Thursday. 6.22.06 1:02 am
Today was nice. It was frickin hot as hell though. And what made it worse was that there was a storm moving in so not only was it over 100 degrees is was also humid and muggy. So it really sucked to have to even think about going outside. It sucked even more when it came time for me to go home from work. I don't have a car and since I only live across the street I walk home. Yeah it was HOT at quarter after 4 when I left to go home. Just after I got home though this big ass storm finally blew in and dumped a bunch of rain all at the same time. There was some sweet lightning goin on outside. And the thunder told me just how close it was to me too. Anywho I don't have to work tomorrow so I'm happy about that. I'll be able to sleep in. Sleeping in is great. It means that you can stay up as late as you want the night before. Okay enough about that. I sort of have a small problem that's not really much of a problem. I found one of my friends from high school through myspace (and I don't care what you think about me being on there, you should just be happy that I'm still a member on here). His name is Chris and I've been sorta crushing on him since just after I met him. He's the coolest guy. He's funny, nice, very artistic and talented in a lot of areas and very sexy. He makes me smile. Whenever I think about him it puts a smile on my face. My problem: I'm over 2000 miles away from him and I'm probably not gonna see him for at least another 2 years. I want to be able to hang out with him and just chill. I think that it'd be weird though for it to go any further than just a friendship. Just simply cuz of how long we've known each other and... I don't know. I would want it to be one of those where we were able to just chill at one another's place and not have to say anything. There would be an unspoken connection. And we'd both be very comfortable. And it'd be perfectly cool to go out places like the movies or like Downtown Disney or Old Town or something and not care about who saw us together and how they think about it.
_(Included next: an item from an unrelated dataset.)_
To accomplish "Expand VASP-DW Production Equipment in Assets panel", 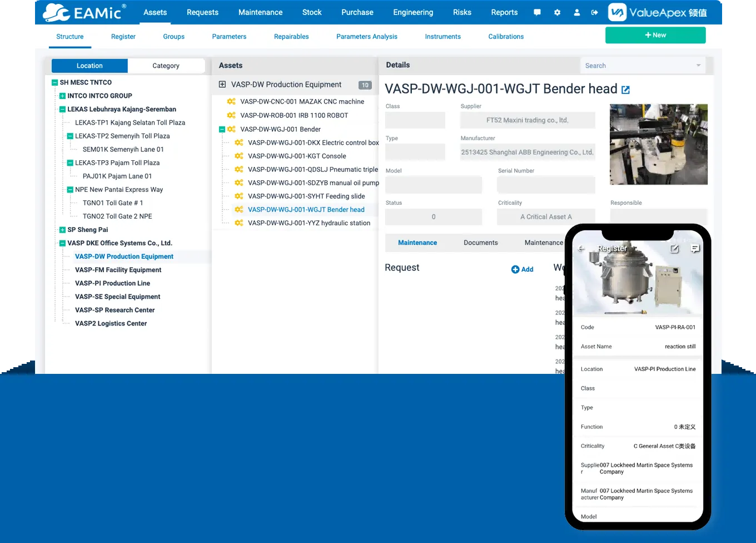I will [223, 85].
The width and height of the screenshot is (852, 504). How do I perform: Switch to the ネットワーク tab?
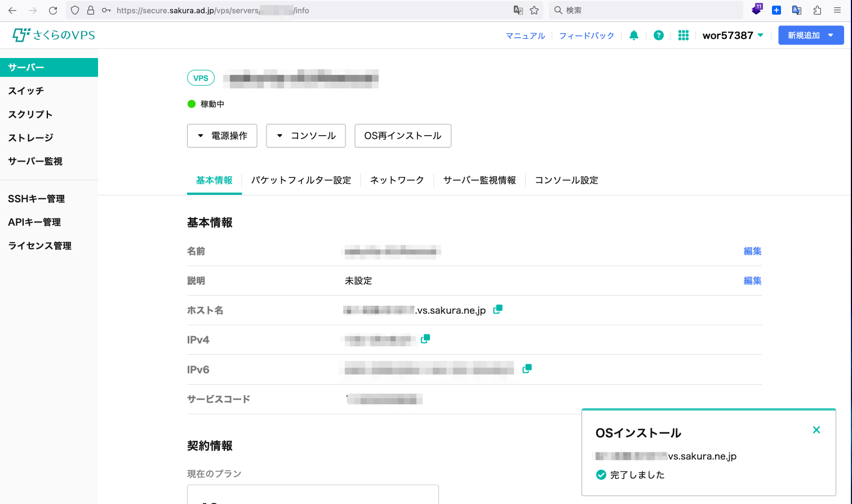(x=397, y=180)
I dunno. Whatever. Two years is a long time. Its not that long but its long enough. A lot could happen in the next 2 years. I'm not really thinking about it that seriously either. Its just something that's crossed my mind. And I felt like writing about it. Alright I don't know what else to say so I'll write agian later.
Wednesday. 6.21.06 2:15 am
So I went bowling tonight for the first time in like 7 or 8 years. I really suck at it. I didn't make one single strike. I made a bunch of spares and I kept the gutters company. I kept saying that I was alternating between gutters cuz every time I got a gutter ball it seemed to be the opposite gutter as the one I ran down before. It was fun though. It would have been more fun if everyone else had been there. But no one else showed up. They all bailed. Even though they said they'd go, they didn't. The shit talking they were doing really was shit. Whatever. Hopefully next week will be better. What's going on is that there are three stores owned and opperated by the Spina's. The three stores are supposed to competing with each other to see who can get the bragging rights. As of right now we (the Eastside store) have at least some bragging rights cuz some of us showed up. No one from either of the other stores showed up. And this is gonna be going on for the next 13 weeks. I should be getting better over the next couple weeks, this way we can kick the other stores asses. Alright I don't really have anything else to say so I'll write again later.
I think its finally done
Sunday. 6.18.06 11:58 pm
I think I've finally reached the goal that I've been trying to reach for the past year. I think I'm finally over David. When I work with him I don't feel anything towards him. When I talk to him, there's nothing there. I don't think about him outside of work. I don't think about going out with him anymore. And even more importantly, I don't really give shit when he hugs one of the other girls at work. I don't care whether he likes them or not. Its just not there anymore. Thank the Lord. I've been trying to get over him for over a year. And now its finally happened. It feels so good to not like him in that way. It actually feels really good right now to not like anyone. I'm very happy being single and I don't want to even think about getting invlolved with anyone. Only one person and he's just simply in my dreams. Just for fun almost. And if you've read the other entries then you know who. I'll give you a hint: Tourgasm! I love that new 'documentary' series on HBO. All four of them are hilarious. If you aren't watching it you need to. I don't care if you don't like stand up too much cuz its not all stand up. Its like I said a documentary-type series. Anywho, I don't really have much else to say. I'll get on again sooner or later.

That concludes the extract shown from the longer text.